One of my passions is suicide prevention, particularly in young people. The rates of self harm behavior and suicidal ideation are alarming, even in our own community. During the pandemic, I began volunteering with the American Foundation for Suicide Prevention. In fact I’m doing a “More Than Sad” talk at the temple Rodef Shalom [2100 Westmoreland Street, Falls Church] Sunday evening, May 7 for anyone that might be interested. I would love to be doing more of those talks, particularly at the middle and high school venues. Unfortunately, I think the stigma associated with suicide has put up some roadblocks in terms of getting the schools to engage in this way but that’s not going to stop me. I’m going to keep trying.
Q. People are afraid that talking about suicide, will put thoughts into their kids’ heads that weren’t there… Is that the concern?
That’s the myth. The myth is that if we start talking about suicide, we’re going to “plant seeds and ideas” in teenagers heads about suicide. Nothing can be further than the truth.

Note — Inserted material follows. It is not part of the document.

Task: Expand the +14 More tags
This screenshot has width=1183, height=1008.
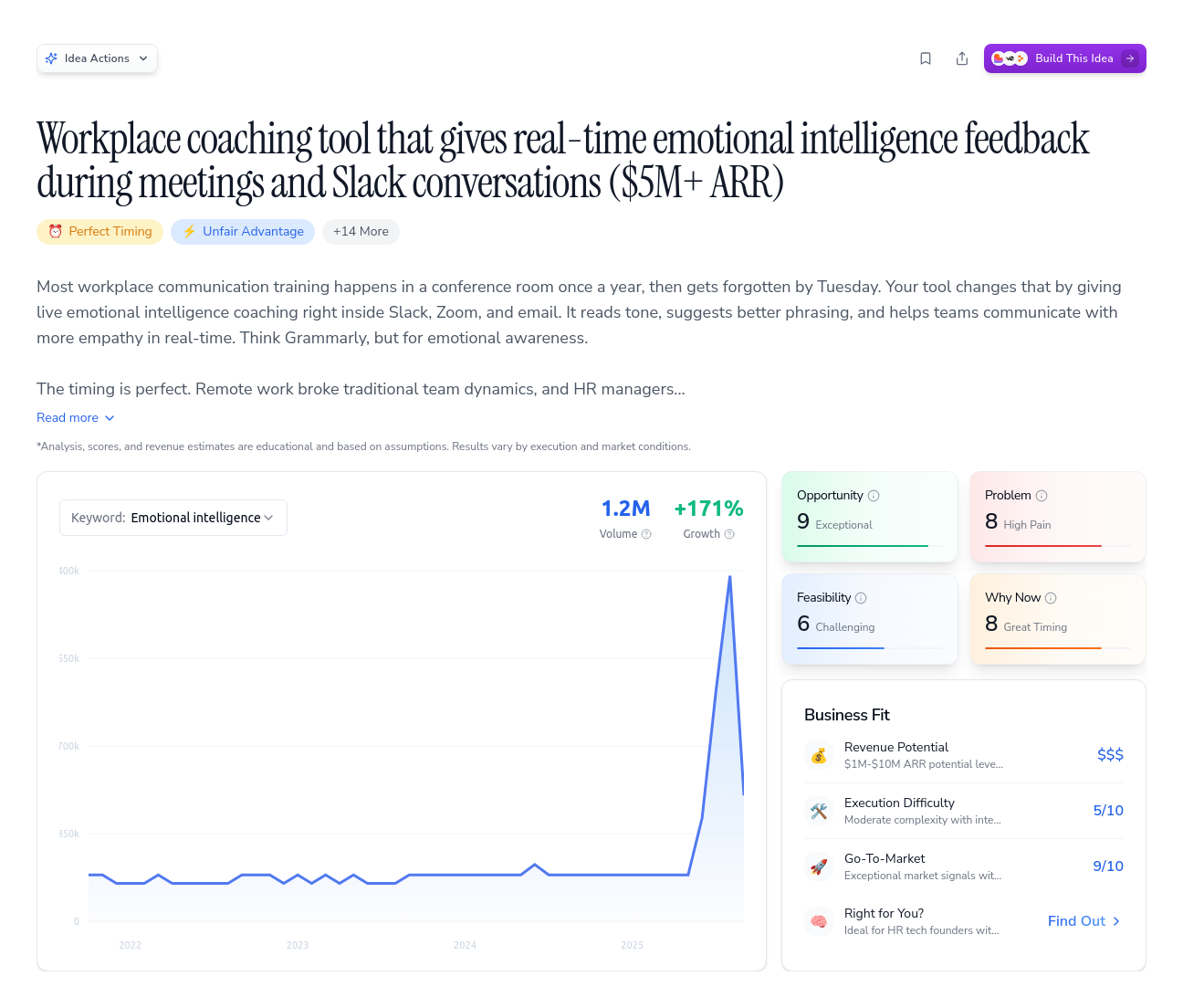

At the end of the day, as adults, it’s our responsibility to be starting these conversations with our kids. Whether it’s commenting on their affect or their demeanor or just asking how they’re doing, the goal is to be actively listening and seeking information, to open up those lines of communication. The message is, if we’re not starting conversation, then who is starting the conversation? We have wonderful school counselors as well as pediatricians in our community and they are doing an excellent job screening for anxiety and depression, especially during the pre-adolescent, adolescent years. Schools typically do an October screening and pediatricians are asking parents to step out of the room during well-checks, asking kids to fill out short questionnaires as a first line defense — which is helpful, but we just need more of this.
Q. What’s your biggest challenge since starting your own business in McLean?
Interestingly in graduate school, at least in psychology, we don’t have training in business so it’s kind of a learning process as you go — trying to figure out how to manage people, how to manage money, how to set fees, network and market yourself. None of that happens in graduate school for us. That’s been a lot of learning as you go and really just collaborating with other professionals to learn how they’re doing things. That’s been the biggest challenge.
Q. What do you and your family like to do in McLean?
We do a lot of hikes. We really enjoy Great Falls, Scotts Run and the surrounding nature preserves and parks. We like to tap into the natural resources locally, even just the Pimmit Run creek behind the house, especially with the dogs. I am definitely a Greenberry’s regular. I’m there on a daily basis. The surrounding restaurants, both local and in the Tysons area for family dinners. We definitely are a fan of the Great American Restaurants, Patsys; Lebanese Taverna is a favorite. It just depends on the mood. Having lived abroad, we love Asian foods. We often seek out Korean barbecues and Thai foods.
Gayle Jo Carter is the Editor of McLean Today.